Required work:
The lines to copy from the listing below are those that contain the string "heading".

*** Opening of Records for this exercise ***

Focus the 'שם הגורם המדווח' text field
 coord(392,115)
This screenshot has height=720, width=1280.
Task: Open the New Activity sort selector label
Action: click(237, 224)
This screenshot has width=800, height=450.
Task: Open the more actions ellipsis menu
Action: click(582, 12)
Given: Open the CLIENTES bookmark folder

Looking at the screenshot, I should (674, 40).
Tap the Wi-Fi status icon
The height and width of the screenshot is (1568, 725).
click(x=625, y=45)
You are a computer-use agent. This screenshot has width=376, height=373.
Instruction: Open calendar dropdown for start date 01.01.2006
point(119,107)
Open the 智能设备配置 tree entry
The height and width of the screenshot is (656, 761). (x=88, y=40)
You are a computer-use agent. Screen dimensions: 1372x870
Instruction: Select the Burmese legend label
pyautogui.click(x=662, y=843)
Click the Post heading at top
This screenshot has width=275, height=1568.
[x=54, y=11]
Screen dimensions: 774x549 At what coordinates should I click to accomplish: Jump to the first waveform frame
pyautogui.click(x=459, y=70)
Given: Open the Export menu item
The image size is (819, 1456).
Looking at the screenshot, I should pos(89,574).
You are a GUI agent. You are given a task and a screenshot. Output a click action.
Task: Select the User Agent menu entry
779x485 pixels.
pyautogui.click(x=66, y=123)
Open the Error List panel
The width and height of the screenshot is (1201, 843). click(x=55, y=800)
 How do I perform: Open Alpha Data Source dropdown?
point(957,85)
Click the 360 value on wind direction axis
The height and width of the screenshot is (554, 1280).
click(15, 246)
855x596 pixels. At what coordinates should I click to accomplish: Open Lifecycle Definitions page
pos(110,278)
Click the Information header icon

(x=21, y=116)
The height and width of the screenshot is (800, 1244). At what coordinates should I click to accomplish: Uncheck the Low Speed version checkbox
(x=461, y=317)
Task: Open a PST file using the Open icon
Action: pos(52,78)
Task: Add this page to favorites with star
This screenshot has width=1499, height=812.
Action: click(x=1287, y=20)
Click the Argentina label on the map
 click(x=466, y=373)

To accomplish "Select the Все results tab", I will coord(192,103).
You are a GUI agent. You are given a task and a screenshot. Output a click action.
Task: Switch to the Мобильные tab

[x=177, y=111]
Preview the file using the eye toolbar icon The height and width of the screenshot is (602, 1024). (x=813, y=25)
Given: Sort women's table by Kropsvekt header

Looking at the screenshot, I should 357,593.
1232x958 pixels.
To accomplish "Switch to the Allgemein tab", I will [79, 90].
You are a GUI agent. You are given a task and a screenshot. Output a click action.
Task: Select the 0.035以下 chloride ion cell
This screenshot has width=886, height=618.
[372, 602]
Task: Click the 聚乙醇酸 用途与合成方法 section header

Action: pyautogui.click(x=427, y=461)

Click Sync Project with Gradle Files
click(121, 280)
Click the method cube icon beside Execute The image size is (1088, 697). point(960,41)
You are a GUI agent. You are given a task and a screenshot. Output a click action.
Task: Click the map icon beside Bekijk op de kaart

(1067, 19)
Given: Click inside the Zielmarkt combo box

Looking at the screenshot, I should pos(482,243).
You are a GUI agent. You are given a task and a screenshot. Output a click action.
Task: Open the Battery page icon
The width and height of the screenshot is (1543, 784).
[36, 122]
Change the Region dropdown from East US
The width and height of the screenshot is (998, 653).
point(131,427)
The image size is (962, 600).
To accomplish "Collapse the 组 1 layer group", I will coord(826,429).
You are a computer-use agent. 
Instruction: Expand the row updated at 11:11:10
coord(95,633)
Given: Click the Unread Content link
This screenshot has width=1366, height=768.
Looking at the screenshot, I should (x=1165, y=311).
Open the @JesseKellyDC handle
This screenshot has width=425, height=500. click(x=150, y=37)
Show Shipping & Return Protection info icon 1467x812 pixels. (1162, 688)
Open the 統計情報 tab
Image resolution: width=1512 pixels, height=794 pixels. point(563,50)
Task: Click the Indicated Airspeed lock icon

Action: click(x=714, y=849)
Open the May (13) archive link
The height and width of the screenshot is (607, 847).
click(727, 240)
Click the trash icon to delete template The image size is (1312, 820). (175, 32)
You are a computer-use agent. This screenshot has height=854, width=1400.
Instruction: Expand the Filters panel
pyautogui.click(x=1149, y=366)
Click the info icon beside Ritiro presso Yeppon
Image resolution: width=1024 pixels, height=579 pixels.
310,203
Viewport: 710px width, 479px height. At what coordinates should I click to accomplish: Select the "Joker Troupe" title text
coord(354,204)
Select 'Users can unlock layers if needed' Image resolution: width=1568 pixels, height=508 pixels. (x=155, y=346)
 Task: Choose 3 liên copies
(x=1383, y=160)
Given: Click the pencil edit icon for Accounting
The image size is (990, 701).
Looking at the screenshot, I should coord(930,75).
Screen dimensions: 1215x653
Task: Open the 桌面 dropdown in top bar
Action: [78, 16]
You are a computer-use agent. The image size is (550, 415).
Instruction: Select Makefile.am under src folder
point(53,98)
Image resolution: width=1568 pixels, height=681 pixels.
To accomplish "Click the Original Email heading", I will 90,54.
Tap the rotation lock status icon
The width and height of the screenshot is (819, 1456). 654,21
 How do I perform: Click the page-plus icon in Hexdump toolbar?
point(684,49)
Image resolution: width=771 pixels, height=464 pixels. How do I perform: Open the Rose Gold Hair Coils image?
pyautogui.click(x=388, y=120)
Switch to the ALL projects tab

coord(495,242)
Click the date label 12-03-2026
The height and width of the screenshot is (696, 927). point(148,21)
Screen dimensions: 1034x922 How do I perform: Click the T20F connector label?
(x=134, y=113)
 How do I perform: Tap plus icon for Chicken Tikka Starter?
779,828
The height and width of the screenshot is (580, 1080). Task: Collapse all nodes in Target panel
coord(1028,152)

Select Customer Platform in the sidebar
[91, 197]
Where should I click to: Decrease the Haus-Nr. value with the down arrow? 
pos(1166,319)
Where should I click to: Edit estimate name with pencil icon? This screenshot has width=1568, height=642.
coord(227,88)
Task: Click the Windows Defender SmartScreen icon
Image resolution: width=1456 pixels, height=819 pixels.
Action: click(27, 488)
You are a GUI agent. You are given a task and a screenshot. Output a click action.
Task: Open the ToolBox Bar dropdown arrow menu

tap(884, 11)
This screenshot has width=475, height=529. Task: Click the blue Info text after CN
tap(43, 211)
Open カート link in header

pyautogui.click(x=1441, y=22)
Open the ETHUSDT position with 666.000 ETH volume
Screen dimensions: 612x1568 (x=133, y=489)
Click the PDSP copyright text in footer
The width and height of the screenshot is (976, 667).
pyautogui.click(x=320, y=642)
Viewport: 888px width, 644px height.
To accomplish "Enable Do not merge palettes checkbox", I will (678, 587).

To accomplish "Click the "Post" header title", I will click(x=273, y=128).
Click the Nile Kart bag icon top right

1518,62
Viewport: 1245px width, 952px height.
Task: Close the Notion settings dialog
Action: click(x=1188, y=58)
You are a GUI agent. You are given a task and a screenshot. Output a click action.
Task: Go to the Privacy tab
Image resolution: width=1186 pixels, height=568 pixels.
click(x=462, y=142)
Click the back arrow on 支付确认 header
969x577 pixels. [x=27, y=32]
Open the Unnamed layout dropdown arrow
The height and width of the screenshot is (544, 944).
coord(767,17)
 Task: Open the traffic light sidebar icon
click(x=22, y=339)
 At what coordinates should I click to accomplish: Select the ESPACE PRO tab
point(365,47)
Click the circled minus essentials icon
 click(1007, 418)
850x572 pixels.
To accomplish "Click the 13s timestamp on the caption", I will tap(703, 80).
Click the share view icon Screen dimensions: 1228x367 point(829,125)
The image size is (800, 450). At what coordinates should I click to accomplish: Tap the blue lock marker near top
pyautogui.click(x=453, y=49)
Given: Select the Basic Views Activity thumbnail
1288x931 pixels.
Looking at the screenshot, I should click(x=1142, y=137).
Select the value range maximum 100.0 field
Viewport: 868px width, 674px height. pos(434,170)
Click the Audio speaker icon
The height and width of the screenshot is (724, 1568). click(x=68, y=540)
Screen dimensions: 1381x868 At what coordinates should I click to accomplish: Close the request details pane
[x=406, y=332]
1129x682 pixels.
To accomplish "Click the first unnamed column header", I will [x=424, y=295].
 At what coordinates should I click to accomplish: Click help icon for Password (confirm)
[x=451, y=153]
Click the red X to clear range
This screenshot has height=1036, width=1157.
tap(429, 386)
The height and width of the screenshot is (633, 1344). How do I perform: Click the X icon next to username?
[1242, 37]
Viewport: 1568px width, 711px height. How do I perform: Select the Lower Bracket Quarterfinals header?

*** Close of Records for this exercise ***

Task response:
Click the Post heading at top
To accomplish "Click the Original Email heading", I will 90,54.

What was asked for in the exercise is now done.